In the once prosperous industrial city of Maribor, Slovenia, anger over political corruption became unruly revolt. In The Maribor Uprisings--part film, part conversation, and part interactive experiment--you are invited to participate in the protests. Dramatic frontline footage from a video activist collective places you in Maribor as crowds surround and ransack City Hall under a hailstorm of tear gas canisters. As a viewer, you must decide collectively with your fellow audience members which cameras you will follow and therefore how the screening will unfold. Like those who joined the actual uprisings, you will be faced with the choice of joining non-violent protests or following rowdy crowds towards City Hall and greater conflict. These dilemmas parallel those faced by protesters everywhere as they grapple with what it means to resist. What sparks outrage? How are participants swept up in--and changed by--confrontations with police? Could something like this happen in your city? What would you do? 

For more info on The Maribor Uprisings, please visit http://mariboruprisings.org/

Maple Razsa is an Associate Professor and Director of Global Studies at Colby College. He is committed to using text, images, and sound to embody the lived experience, as well as the political imaginations of contemporary social movements. Trained as a filmmaker and anthropologist at Harvard University, Maple has conducted fieldwork with alterglobalization protesters, anarchist-punk squatters, migrant-labor organizers, video activists, and, most recently, opponents and transgressors of the European border regime.
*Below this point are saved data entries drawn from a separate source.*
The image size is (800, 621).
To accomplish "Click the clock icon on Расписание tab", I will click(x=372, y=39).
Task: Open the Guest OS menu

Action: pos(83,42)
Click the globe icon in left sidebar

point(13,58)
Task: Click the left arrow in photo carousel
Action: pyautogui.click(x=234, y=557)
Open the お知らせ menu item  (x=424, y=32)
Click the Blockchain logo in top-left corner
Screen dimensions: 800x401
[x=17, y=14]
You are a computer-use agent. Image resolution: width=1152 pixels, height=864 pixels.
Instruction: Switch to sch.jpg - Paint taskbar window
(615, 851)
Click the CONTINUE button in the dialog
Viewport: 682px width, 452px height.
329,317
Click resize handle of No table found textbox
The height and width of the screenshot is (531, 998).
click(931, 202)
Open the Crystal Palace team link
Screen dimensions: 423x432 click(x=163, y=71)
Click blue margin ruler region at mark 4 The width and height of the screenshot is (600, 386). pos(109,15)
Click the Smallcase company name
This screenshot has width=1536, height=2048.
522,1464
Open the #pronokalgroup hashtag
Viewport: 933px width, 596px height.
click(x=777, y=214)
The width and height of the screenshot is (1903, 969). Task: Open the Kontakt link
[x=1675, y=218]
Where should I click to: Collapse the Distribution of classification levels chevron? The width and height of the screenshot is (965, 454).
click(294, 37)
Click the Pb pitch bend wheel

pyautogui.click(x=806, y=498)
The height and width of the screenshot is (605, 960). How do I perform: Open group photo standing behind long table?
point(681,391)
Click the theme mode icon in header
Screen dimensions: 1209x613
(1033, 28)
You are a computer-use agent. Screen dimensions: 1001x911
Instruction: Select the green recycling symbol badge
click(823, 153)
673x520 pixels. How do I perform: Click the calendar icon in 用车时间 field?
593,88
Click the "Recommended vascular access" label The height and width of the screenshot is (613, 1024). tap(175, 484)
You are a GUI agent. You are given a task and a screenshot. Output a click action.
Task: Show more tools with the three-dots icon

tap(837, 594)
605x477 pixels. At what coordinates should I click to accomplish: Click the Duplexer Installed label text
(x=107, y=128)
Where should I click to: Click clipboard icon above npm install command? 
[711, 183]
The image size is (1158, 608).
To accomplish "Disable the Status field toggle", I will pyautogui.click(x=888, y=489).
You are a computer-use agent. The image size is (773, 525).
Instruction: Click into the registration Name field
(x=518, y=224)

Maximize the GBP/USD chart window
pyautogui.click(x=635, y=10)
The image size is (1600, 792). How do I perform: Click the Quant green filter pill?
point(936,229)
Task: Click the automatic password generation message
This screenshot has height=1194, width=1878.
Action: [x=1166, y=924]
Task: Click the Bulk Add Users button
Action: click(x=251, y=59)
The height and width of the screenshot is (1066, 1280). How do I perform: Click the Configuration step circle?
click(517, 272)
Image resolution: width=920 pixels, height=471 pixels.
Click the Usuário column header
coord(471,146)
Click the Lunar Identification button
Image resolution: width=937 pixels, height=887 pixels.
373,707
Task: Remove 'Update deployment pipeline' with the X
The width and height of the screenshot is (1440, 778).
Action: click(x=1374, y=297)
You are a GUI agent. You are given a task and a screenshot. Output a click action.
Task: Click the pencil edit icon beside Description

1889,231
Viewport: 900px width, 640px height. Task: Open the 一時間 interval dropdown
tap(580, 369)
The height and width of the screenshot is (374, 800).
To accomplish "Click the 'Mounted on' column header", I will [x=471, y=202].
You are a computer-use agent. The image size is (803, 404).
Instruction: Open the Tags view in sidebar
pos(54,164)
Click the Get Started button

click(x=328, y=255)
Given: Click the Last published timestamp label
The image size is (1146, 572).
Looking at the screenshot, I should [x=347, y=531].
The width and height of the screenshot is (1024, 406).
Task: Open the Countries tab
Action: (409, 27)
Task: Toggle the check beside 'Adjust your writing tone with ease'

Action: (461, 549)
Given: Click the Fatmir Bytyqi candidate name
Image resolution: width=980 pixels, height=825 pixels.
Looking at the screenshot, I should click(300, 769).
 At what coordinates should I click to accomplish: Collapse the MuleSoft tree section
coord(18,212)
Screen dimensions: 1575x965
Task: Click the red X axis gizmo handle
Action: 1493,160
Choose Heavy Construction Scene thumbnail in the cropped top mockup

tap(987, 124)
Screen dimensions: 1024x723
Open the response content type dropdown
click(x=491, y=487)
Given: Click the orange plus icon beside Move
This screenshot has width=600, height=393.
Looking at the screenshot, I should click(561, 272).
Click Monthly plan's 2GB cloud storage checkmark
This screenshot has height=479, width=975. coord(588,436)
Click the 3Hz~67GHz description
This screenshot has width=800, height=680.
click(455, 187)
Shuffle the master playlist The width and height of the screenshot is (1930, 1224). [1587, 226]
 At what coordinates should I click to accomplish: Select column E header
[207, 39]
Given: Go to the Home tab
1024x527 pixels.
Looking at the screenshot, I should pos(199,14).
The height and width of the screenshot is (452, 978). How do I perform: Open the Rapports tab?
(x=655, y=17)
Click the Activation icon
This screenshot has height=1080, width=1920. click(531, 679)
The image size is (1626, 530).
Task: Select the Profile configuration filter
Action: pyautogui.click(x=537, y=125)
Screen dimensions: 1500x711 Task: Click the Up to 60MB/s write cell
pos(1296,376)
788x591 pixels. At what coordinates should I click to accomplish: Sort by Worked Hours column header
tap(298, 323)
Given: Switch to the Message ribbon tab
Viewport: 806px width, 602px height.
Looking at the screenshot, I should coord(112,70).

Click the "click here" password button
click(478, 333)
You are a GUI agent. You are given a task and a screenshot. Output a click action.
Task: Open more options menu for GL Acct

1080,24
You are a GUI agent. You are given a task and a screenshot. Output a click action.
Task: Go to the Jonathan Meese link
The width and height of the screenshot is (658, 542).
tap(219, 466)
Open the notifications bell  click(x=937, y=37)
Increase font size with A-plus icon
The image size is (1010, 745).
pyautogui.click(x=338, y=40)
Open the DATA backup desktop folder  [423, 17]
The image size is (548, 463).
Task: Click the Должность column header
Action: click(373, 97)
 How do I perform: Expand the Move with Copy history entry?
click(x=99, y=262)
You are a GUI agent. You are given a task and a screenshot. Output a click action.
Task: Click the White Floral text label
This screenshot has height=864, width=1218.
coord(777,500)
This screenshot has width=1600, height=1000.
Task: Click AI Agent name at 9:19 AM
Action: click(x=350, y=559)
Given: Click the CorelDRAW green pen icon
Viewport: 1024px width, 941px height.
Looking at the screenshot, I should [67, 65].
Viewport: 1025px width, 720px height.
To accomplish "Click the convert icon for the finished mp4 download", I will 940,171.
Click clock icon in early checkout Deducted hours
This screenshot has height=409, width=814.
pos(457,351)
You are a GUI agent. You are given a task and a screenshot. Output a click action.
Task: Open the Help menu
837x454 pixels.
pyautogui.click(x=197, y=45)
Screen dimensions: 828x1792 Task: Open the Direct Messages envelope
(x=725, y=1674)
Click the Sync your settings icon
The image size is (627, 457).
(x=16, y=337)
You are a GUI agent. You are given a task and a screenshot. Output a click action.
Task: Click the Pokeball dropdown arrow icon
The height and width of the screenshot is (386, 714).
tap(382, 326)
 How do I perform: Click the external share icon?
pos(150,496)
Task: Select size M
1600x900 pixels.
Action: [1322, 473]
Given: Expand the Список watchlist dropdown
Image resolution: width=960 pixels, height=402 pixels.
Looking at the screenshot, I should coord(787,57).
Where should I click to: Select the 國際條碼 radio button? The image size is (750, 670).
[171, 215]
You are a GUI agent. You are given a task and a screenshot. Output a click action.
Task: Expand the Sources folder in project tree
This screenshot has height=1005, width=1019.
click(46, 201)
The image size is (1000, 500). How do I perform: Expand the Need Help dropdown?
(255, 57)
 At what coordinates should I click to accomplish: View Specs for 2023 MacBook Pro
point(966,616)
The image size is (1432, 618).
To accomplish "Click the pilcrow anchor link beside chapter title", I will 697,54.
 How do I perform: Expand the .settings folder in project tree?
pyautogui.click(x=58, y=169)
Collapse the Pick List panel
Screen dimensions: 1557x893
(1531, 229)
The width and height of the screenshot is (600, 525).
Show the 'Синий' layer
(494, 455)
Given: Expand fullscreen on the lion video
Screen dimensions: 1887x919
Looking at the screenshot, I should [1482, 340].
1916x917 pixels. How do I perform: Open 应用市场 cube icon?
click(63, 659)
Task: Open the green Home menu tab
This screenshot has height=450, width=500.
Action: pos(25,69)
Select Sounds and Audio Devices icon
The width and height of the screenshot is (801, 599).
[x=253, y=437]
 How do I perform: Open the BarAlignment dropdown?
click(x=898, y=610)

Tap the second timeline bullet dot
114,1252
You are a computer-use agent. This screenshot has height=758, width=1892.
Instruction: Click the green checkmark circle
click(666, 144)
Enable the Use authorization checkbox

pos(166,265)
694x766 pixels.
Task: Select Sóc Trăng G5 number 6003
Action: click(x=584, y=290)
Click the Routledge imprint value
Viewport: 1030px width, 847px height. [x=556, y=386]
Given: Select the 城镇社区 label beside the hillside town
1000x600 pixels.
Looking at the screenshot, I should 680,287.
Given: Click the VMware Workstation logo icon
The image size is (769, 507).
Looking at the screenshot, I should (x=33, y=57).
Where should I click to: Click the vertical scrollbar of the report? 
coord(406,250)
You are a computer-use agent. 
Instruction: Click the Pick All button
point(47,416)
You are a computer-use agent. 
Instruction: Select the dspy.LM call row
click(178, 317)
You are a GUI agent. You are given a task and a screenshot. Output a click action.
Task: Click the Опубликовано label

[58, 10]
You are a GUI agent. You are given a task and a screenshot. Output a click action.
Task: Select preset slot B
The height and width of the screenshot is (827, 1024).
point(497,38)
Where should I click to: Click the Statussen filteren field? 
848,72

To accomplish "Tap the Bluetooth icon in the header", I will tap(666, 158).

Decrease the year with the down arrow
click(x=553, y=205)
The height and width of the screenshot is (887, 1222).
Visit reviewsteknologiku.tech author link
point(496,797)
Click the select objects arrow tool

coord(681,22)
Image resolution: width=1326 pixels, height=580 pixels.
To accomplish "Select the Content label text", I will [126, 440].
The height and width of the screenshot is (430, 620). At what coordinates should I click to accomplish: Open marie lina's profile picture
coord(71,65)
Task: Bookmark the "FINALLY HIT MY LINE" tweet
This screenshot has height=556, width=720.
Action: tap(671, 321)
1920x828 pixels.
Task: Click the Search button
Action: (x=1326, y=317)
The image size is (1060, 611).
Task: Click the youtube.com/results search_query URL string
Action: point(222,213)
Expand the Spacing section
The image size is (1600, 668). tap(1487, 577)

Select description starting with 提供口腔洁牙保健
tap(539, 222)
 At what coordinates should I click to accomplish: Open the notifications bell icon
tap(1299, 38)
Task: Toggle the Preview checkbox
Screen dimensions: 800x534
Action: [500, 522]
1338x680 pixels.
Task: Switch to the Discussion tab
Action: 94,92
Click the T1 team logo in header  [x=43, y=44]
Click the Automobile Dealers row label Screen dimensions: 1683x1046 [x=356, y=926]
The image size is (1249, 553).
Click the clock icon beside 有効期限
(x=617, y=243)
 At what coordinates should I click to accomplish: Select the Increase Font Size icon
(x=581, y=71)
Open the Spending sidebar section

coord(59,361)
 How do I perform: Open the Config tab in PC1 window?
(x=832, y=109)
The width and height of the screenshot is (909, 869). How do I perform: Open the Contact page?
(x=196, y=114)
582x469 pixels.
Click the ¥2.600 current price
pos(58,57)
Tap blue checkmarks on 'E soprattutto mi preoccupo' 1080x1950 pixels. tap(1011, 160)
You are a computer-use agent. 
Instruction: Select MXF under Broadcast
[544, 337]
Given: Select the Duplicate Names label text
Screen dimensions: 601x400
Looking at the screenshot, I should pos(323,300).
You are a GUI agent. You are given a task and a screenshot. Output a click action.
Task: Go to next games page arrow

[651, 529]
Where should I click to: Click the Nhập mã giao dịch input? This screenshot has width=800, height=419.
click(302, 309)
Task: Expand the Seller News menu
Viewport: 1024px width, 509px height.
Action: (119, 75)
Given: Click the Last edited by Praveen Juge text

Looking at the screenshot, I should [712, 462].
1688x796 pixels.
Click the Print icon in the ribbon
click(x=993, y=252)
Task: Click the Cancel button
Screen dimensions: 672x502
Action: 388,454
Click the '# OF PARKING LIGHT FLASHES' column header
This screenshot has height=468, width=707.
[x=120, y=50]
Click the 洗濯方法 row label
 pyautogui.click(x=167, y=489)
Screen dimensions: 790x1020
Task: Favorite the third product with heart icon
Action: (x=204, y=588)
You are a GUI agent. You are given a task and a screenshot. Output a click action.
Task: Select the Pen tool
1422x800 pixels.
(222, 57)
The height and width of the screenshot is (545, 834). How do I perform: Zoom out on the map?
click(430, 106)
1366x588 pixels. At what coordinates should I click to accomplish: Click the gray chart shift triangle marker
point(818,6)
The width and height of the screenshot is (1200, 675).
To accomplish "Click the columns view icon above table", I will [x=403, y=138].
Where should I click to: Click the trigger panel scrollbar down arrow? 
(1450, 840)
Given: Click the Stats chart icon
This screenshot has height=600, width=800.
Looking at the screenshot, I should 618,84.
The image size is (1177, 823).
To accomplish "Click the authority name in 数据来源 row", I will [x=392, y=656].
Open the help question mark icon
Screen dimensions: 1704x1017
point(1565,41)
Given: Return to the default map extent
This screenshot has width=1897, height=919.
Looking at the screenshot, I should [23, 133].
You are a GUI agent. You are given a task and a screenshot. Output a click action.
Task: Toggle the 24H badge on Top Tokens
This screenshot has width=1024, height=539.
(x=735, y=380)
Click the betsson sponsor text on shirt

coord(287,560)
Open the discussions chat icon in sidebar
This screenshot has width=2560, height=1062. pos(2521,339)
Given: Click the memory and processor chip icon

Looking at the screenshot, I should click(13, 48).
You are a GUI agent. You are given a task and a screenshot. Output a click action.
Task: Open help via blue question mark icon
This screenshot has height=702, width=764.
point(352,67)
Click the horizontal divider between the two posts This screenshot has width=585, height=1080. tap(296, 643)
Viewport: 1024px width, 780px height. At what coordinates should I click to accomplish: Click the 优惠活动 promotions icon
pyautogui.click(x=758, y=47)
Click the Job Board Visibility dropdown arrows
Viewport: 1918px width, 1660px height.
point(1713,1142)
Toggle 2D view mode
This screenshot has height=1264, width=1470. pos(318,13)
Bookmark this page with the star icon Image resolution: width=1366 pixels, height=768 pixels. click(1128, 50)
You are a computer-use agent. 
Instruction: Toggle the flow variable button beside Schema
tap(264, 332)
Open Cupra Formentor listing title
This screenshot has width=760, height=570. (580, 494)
His films—including The Maribor Uprisings, Occupation: A Film About the Harvard Living Wage Sit-In, and Bastards of Utopia—have shown in festivals around the world, including CPH:DOX, Hot Docs, and DOK Leipzig. The Society for Visual Anthropology named Uprisings the Best Feature Film of 2017. Bastards of Utopia: Living Radical Politics After Socialism (Indiana University Press, 2015), the written companion to the film of the same title, won the William A. Douglass Prize in Europeanist Anthropology. Maple has held fellowships from IREX, NSF, Wenner-Gren, ACLS, Fulbright and Truman Foundations. His current research project is Insurgent Mobilities (in collaboration with Nadia El-Shaarawi), an ethnography of refugee and activist struggles to enact freedom of movement in Europe.

Milton Guillén focuses in exploring the borders between fiction and documentaries to explore the cinematic intersections of ethnographic research and sensorial experiences. Milton earned his BA from Colby College in Anthropology and studied film production at the Film and Television Academy of Performing Arts (FAMU) in Prague.  He's directed several short documentaries in Brazil, Nicaragua, and Kenya and is committed to engage in multiple platforms that strive for social justice.